Tâches à réaliser:
a: Pour chacune des affirmations suivantes, indiquez par oui ou par non si elle concorde avec la source ci-dessous, en citant à l’identique les mots de la source qui tranchent : (i) le mot « Veuve » vient du latin « Vidua » ; (ii) chez les Grecs, le surnom de veuve était attribué à Athéna ; (iii) selon la légende, Tammouz renaissait sept jours plus tard.
b: Extrayez de la source ci-dessous, sans rien y changer, le passage qui va de « Le veuvage recouvre » jusqu’à « jours plus tard. ».

Source:
GLDF Loge : NP 08/01/2009


Les Enfants de la Veuve
ou le mythe de la mort et de la renaissance

Je pense, mes T C F V\M\ que cette dénomination vous a quelque peu intrigué à un moment donné de notre parcours initiatique ? en ce qui me concerne ce fut le cas ; alors ce soir, je vais essayer en toute humilité de traiter ce thème à travers deux mythes : ISIS épouse D’OSIRIS, et MEDEE la magicienne.

Mon travail se décompose en 3 parties :
1 -Evocation du sujet à travers la légende d’Hiram.
2 -Isis et Médée, et à travers ces deux mythes, la symbolique de la mort et de la renaissance.
3 -une réflexion  sur la mort.

Le mot « Veuve », vient du latin « Vidua », qui signifie vide, privé de.
Le mot « vide » a le sens d’espace et non de néant.

Chez les grecs, le surnom de veuve était attribué à Héra, devenue Junon l’épouse de Jupiter chez les romains.

Dans le monde profane, les fils de la veuve, désigne des enfants qui ont perdus leur père. L’absence de père semble récurrente dans les mythologies et les religions ; pas de présence  paternelle dans l’histoire de Myrtha, Krishna, Sargon  ou Moise.

La veuve désigne symboliquement la Maçonnerie, dont les membres sont appelés « les enfants de la « veuve », la F M\ est veuve d’Hiram, et les F M\ sont ses enfants orphelins.

Mais la »Veuve », est caractérisée  par un « voile noir », elle symbolise alors les ténèbres inhérents à l’espace, c’est la raison pour laquelle, les Maçons sont simultanément « les enfants de la Veuve, et les enfants de la lumière, ils sont aussi les enfants du monde des ténèbres ;   mais au sein de ce monde, ils se manifestent comme enfants de la Lumière.

Il est dit d’Hiram, dans le livre des Rois, qu’il était lui-même le fils d’une veuve de la tribu de Nephtali : ce qui pourrait justifier l’allusion !
Le veuvage recouvre toutefois, une signification plus profonde, caractéristique de la tradition initiatique occidentale, dont les racines remontent à la plus haute antiquité.

3000 ans avant JESUS-CHRIST, à la période de la civilisation de DJEMDET- NASR dont les historiens reconnaissent l’influence sur toute l’Asie centrale, ainsi qu’en Egypte, une légende rapportait l’existence d’un roi fabuleux, DOUMMOUZI ou TAMMOUZ, amant ou époux de la déesse-mère, qui mourrait en même temps que la nature, et renaissait trois jours plus tard.

Données fournies:
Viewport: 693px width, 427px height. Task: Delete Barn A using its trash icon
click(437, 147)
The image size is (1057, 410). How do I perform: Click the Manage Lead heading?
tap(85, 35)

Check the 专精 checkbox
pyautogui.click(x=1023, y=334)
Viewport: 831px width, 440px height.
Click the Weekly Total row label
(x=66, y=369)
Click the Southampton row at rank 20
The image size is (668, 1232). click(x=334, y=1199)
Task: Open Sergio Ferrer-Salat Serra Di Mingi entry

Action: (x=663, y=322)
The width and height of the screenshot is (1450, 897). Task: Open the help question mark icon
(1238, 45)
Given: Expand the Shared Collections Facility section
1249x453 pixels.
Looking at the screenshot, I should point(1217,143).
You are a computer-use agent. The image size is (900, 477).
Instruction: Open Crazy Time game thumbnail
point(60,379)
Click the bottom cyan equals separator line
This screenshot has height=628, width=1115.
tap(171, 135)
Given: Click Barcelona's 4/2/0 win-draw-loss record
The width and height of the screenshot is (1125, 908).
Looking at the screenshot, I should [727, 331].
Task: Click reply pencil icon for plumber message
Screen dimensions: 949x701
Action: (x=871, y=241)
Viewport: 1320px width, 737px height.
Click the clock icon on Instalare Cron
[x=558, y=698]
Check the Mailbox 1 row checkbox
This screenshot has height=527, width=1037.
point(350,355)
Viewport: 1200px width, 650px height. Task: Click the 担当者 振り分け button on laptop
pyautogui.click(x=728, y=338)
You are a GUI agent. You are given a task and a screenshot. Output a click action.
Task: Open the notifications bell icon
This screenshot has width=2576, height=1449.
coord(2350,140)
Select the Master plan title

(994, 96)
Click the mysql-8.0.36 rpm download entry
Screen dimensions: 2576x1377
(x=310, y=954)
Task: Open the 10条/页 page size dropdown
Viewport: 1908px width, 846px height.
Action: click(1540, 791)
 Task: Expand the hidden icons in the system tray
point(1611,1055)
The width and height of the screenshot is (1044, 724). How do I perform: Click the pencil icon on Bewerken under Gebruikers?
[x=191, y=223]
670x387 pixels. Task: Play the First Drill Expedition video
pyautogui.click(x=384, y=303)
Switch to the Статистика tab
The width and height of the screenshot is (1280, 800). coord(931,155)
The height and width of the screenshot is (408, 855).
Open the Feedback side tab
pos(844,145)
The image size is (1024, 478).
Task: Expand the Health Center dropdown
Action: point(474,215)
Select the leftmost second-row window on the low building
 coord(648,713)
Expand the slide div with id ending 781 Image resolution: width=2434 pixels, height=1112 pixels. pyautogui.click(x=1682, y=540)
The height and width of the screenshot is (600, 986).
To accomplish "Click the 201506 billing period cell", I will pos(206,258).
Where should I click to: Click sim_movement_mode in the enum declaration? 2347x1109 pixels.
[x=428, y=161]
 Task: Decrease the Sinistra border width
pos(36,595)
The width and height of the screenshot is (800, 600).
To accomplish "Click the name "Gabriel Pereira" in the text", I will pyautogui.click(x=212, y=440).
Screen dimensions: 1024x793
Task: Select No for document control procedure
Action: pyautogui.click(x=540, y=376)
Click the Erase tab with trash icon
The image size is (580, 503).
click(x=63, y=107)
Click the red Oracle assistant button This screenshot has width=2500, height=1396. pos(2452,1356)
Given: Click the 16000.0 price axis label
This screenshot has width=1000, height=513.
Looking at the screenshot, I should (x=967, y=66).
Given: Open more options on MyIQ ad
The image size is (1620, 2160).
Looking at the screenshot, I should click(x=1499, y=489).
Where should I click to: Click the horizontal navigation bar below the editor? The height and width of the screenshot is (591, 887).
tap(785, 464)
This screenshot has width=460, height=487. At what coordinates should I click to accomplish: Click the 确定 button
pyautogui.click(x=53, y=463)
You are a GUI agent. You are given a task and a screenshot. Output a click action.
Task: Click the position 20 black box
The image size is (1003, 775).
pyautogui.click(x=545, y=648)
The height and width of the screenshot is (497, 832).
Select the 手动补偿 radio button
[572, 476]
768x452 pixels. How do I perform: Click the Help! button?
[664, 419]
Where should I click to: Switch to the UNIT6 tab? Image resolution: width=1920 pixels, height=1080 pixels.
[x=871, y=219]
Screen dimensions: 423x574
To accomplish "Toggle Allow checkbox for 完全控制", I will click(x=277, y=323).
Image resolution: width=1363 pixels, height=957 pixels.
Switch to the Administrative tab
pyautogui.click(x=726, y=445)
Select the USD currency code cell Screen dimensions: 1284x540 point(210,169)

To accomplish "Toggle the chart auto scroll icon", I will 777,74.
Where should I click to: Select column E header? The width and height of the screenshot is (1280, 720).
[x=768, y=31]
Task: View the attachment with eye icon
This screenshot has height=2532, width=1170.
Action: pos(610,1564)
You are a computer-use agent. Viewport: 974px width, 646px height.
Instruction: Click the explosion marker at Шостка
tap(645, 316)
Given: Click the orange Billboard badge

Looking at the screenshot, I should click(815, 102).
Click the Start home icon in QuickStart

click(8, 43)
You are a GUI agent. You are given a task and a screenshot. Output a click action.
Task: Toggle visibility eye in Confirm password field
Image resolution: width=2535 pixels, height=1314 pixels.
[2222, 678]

Résultats obtenus:
a:
(i) Oui : « vient du latin « Vidua », qui signifie vide, privé de ».
(ii) Non : « le surnom de veuve était attribué à Héra ».
(iii) Non : « renaissait trois jours plus tard ».

b:
Le veuvage recouvre toutefois, une signification plus profonde, caractéristique de la tradition initiatique occidentale, dont les racines remontent à la plus haute antiquité.

3000 ans avant JESUS-CHRIST, à la période de la civilisation de DJEMDET- NASR dont les historiens reconnaissent l’influence sur toute l’Asie centrale, ainsi qu’en Egypte, une légende rapportait l’existence d’un roi fabuleux, DOUMMOUZI ou TAMMOUZ, amant ou époux de la déesse-mère, qui mourrait en même temps que la nature, et renaissait trois jours plus tard.